Posted 8th November 2007 at 09:34 AM by Tamildownunder
High Temperature Superconductivity:

When cooled to extremely low temperatures, certain materials experience zero electrical resistance at DC. They conduct current with no heat loss and are called superconductors. Zero electrical resistance logically provides better circuit performance for electronic components. Dr. Josephson from U.K was awarded the Nobel Prize in Physics for this discovery.

In 1986, a new class of materials called high-temperature superconductors (HTS) was discovered that made the necessary cooling more cost-effective. HTS material was discovered in late 1986 when Müller and Bednorz of IBM's Zurich Lab announced a superconducting oxide at 30 Kelvin (K). In 1987, Paul Chu of the University of Houston announced the discovery of a compound, Yttrium Barium Copper Oxide (YBCO), which became superconducting at 90 K. The next months saw a race for even higher temperatures that produced bismuth compounds (BSCCO) superconductive up to 110K and thallium compounds (TBCCO) superconductive up to 127K.

Superconductors have many different applications, ranging from levitating trains to ultra-efficient power lines. Maglev research in the 1960s in the United States was short-lived. In the 1970s, Germany and Japan began research and after some failures both nations developed mature technologies in the 1990s. However, superconductor related costs remain a barrier to acceptance.

Magnetic levitation transport, or maglev, is a form of transportation that suspends, guides and propels vehicles (especially trains) using electromagnetic force. This method can be faster than wheeled mass transit systems, potentially reaching velocities comparable to turboprop and jet aircraft (900 km/h, 600 mph). The highest recorded speed of a maglev train is 581 km/h (361 mph), achieved in Japan in 2003, which is 4 mph more than the conventional TGV speed record.


Picture shows a maglev train in Japan. Many countries including China, Japna, U.K, U.S.A have many projects to run meglev trains.
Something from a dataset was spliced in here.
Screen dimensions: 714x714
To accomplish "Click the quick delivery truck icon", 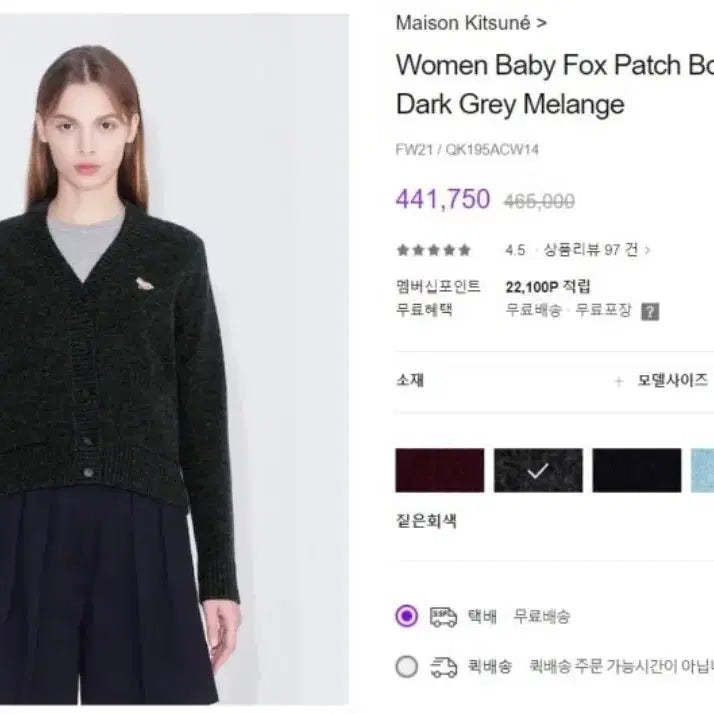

Mumbai – Delhi:A maglev line project was presented to the India transportation minister Lalu Prasad by an American company, if approved would serve between the cities of Mumbai and Delhi, the Prime Minister Manmohan singh said that if the line project is succeeded Indian government would build lines between other cities and also between Mumbai centre and Chattrapati Shivaji International Airport.

How a meglev train works:

The "8" figured levitation coils are installed on the sidewalls of the guideway. When the on-board superconducting magnets pass at a high speed about several centimeters below the center of these coils, an electric current is induced within the coils, which then act as electromagnets temporarily. As a result, there are forces which push the superconducting magnet upwards and ones which pull them upwards simultaneously, thereby levitating the Maglev vehicle.

Other applications of superconductivity:

Some experts have suggested that the new superconducting materials could finally make fusion a practical reality.

In the meantime, the weapons laboratories use powerful magnets in research on beam weapons. The U.S Navy has actively explored the possibility of using a combination of superconducting generators and motors in ships to replace gigantic mechanical drive shafts.

With all its mystery, superconductivity has intimate links to esoteric phenomena at the forefront of basic physics. Detectors using superconductors have extraordinary sensitivity to different kinds of radiation, raising the possibility of new kinds of applications from astronomy to the analysis of brain waves.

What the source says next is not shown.